Уныло звенели комары; в земляной яме, треща красными искрами, дымились головни;
у берега, разводя круги, плюхалась от щуки рыбная мелочь, а лесистые острова,
холмы стали чернее, строже, глубже тянулись опрокинутые двойники их в чистую
сталь озер. Озаренная луной, спала земля.
– Жить
буду у тебя, тятя, – сказал вдруг Михаил. Мужики опустили блюдечки,
раскрыв рты. – Вот так, хочу жить при тебе. Не прогонишь? – Он
засмеялся и закурил папиросу, а Агафьин, подхватив уголек рукой, сунул
ему. – С тем и приехал.
– Поди-ко, –
сказал Гранька, – ублестишь тебя ноне.
– А
что ты думаешь, – Михаил засмеялся. – Пора пришла, старик, нажился я.
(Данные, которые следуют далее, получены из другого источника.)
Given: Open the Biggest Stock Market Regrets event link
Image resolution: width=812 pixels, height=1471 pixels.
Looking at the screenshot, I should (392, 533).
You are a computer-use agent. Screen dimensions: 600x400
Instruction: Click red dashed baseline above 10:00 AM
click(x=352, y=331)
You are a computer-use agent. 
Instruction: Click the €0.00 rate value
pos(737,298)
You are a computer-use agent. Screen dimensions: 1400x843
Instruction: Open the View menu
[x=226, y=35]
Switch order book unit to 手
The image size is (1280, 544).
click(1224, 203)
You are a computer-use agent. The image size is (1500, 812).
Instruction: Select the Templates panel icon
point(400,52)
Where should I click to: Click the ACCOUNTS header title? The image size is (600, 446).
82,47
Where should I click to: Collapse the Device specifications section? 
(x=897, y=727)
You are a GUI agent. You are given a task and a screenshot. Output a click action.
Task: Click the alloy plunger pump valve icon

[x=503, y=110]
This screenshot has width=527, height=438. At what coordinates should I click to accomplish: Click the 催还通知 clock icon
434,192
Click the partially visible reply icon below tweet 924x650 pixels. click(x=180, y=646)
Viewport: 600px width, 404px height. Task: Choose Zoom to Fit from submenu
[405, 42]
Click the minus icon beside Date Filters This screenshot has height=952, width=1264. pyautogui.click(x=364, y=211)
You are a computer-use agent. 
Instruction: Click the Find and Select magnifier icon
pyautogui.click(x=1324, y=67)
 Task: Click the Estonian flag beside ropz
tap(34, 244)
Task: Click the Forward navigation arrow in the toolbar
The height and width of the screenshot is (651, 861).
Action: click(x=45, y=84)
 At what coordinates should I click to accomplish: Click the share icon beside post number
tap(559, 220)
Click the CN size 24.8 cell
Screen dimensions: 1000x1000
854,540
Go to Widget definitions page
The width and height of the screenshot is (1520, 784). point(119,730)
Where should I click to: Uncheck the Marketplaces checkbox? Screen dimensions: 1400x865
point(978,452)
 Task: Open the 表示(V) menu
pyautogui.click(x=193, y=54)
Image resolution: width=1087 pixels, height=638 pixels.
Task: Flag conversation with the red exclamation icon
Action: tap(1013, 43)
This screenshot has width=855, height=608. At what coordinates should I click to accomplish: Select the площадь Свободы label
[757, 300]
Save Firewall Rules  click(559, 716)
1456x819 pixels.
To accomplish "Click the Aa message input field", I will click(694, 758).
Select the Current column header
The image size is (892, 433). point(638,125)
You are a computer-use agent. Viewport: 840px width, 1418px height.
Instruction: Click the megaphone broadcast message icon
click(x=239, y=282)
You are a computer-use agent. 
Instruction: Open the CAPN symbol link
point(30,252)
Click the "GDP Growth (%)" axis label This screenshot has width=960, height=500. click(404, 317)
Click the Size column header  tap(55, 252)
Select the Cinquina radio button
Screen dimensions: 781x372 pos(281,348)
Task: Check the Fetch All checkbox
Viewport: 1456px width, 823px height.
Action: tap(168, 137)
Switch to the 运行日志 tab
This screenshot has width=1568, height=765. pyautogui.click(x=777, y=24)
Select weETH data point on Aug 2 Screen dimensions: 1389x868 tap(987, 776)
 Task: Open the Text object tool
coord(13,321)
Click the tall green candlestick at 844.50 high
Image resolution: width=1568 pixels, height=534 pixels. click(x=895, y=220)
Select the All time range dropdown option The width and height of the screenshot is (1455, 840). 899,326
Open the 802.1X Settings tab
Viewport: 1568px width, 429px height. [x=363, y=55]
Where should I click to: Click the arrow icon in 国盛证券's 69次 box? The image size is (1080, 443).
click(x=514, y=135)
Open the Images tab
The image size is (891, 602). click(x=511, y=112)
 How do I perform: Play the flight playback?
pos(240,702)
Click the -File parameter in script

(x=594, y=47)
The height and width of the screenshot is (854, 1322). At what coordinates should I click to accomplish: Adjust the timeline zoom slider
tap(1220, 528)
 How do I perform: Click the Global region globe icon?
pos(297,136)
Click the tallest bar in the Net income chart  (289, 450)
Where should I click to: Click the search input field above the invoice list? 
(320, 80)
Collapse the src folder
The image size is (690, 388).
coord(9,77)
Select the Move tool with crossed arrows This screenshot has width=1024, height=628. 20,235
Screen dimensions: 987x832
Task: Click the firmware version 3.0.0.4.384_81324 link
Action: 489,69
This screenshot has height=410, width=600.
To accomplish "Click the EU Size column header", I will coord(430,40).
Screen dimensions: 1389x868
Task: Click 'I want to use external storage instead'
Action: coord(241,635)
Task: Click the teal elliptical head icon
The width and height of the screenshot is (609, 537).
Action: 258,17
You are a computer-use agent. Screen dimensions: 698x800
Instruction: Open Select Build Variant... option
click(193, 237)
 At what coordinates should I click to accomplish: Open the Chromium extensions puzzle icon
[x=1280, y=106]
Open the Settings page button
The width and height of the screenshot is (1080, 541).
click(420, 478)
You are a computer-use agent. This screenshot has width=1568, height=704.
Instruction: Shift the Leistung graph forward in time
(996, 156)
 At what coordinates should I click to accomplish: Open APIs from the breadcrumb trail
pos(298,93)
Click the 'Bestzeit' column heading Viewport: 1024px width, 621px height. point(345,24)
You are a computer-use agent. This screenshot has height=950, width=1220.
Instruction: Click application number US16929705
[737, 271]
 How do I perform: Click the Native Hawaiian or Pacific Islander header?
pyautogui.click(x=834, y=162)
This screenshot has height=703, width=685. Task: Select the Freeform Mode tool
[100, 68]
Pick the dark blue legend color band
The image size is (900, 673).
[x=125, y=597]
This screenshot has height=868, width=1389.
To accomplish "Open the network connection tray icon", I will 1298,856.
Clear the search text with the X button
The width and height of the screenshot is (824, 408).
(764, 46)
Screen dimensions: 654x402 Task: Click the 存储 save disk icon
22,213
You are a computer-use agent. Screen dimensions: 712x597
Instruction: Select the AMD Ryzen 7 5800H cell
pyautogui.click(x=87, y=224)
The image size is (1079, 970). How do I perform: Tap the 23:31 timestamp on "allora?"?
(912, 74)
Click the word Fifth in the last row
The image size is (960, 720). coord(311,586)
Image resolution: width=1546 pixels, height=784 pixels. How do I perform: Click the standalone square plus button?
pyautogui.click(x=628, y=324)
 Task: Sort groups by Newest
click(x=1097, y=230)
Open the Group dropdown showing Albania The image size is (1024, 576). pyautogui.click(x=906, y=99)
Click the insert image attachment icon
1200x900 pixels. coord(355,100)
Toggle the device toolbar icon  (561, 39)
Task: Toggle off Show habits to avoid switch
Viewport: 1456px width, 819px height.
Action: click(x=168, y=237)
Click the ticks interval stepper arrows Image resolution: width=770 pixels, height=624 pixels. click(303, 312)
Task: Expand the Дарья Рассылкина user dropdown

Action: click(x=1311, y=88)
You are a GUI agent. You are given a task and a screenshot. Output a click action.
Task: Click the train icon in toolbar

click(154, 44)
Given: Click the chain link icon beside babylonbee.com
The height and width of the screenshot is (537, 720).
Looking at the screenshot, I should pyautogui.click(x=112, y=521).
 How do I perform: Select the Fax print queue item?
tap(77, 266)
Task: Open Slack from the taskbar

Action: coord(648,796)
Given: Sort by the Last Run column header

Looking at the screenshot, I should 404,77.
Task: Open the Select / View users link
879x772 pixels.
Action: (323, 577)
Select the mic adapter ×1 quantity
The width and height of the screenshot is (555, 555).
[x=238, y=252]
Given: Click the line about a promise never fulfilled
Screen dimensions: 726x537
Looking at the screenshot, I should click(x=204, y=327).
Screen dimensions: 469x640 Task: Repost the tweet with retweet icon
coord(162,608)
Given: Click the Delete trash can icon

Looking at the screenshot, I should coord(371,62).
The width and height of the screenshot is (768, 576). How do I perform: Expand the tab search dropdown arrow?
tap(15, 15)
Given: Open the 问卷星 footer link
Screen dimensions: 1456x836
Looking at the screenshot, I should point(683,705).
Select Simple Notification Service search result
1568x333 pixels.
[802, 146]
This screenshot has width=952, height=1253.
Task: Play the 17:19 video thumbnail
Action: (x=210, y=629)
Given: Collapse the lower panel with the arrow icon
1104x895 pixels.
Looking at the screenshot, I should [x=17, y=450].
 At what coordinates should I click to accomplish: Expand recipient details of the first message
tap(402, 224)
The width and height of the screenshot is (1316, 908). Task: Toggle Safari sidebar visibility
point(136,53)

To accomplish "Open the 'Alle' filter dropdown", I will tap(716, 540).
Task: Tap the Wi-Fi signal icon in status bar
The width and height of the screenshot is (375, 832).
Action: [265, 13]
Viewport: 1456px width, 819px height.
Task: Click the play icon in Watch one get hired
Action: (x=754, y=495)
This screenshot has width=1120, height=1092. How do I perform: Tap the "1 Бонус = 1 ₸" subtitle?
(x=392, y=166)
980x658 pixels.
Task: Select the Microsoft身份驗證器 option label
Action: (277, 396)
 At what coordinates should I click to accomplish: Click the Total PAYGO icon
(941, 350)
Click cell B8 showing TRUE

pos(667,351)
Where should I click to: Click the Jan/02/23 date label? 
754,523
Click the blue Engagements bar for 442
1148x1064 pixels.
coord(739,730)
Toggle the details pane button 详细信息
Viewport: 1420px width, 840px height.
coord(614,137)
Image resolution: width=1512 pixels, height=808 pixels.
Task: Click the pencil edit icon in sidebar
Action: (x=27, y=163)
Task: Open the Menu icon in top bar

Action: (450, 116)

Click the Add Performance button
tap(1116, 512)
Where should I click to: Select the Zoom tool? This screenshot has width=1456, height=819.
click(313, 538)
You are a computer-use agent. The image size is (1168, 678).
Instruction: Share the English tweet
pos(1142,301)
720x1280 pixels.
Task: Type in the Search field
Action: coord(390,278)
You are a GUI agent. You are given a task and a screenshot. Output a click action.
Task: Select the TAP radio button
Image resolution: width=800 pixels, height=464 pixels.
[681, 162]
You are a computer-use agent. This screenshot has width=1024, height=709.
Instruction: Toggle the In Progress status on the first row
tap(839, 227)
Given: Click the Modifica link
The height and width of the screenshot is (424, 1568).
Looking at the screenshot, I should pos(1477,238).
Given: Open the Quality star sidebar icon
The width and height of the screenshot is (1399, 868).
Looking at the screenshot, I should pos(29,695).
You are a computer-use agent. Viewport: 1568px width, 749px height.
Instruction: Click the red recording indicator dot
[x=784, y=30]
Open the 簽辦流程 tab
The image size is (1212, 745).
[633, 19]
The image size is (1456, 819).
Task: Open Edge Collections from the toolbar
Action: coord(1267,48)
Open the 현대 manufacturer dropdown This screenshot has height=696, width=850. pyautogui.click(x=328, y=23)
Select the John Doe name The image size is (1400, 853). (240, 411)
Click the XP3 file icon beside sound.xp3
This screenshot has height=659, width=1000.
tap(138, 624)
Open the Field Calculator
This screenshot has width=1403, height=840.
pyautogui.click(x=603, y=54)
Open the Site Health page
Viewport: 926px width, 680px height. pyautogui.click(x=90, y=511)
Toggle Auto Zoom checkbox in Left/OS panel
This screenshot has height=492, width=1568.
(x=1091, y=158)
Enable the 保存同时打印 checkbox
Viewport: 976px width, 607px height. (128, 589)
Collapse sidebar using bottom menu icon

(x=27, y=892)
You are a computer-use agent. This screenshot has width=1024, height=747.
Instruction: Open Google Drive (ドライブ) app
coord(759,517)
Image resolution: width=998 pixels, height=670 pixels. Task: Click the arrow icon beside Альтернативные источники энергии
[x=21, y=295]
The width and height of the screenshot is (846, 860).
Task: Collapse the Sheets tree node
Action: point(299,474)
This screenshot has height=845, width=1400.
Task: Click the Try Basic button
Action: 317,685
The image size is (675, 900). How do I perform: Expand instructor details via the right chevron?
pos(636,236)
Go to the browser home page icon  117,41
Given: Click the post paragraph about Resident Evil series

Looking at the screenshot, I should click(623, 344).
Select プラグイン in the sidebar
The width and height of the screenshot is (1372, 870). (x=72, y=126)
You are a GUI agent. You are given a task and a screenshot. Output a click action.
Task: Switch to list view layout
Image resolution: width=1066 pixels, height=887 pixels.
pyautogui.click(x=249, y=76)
Действительно, вышел я в люди и все такое. Сперва пятьсот получал, теперь
тысячу. Венская стоит мебель, граммофон купил дорогой, играет. Приказчики шапки
ломают, а я им к праздничку на чаек даю. А какой смысл? Далее для чего мне
работать, хозяину вперед забегать, на ломовых горло драть. Вышел я, верно, что
говорить, человеком стал. А за каким с… с…м мне этим человеком по земле
маяться? Собаке, брат, лучше. У меня собака есть, пуделек, ей блох чешут,
ей-ей. Ну, – тоскливо мне, проку из меня настоящего мало, махнул к тебе,
подрезвиться хочу, закис, и, видишь ли ты, пью, ей-богу… как пьют – в кабаках
знают. Думаешь – вышел в люди – рай небесный. Вопросы появляются.
– Миш,
а Миш, – забормотал Гранька, – ты не моги. Против своей жизни не
моги.
– Михайло, –
сказал Агафьин, хватая рукой бороду, – обскажи, на меркуны, слышь, на
Москве из трубок глядят, господа не боятся.
Михаил
рассеянно посмотрел на него, но уловил смысл вопроса.
– Это
телескоп, – сказал он. – Смотрят, как звезды ходят.
– Вот
то самое, – подхватил Агафьин.
– Ну,
завтра поговорим, – сказал Михаил. – Положи меня, старик, дай
вздохнуть.
Он осмотрелся.
Ночевье не изменилось, камыш, вода и избушка были на старом месте.
Все трое
легли спать на старых мешках, от которых еще пахло мукой. Агафьин подбросил
сена, а Гранька вынес зипуны. Еще поговорили о земляках, рыбе, Москве. Наконец,
Агафьин уснул, храпя во все горло. Старик и сын, словно по уговору, сели. Обоим
не спалось в духоте ночи, впечатлений и дум.
– Да,
буду здесь жить, – громко сказал Михайло. – Как ехал – мало об том
думал. Приехал – вижу, место нашел себе. И спокойнее.
– Живи, –
сказал Гранька, – рыбу ловить будем.
– И
деньги есть.
– Утресь
рачни посмотрим. Сколь тебе годов-то теперь, Миш?
– От
твоих тридцать долой, только и есть.
Укладываясь,
оба думали и заснули, подобрав ноги.